TO DO:
Take every line containing "pixels" from the material and copy it.
START INPUT MATERIAL
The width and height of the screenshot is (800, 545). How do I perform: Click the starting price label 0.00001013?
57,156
END INPUT MATERIAL
START INPUT MATERIAL
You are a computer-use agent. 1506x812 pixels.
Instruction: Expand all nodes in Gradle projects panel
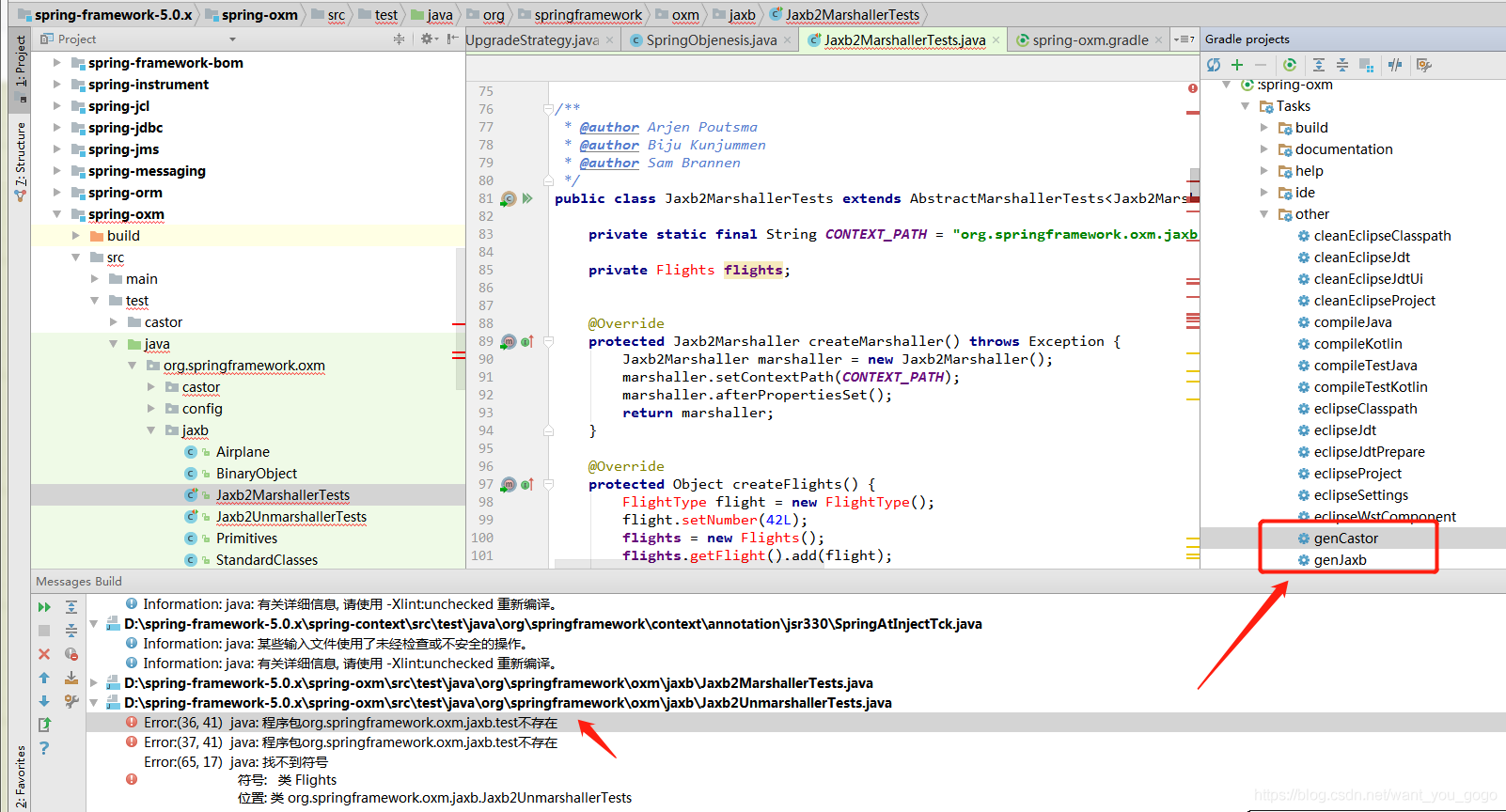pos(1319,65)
END INPUT MATERIAL
START INPUT MATERIAL
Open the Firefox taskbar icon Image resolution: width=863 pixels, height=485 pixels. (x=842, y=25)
END INPUT MATERIAL
EXERCISE SOLUTION:
You are a computer-use agent. 1506x812 pixels.
Open the Firefox taskbar icon Image resolution: width=863 pixels, height=485 pixels. (x=842, y=25)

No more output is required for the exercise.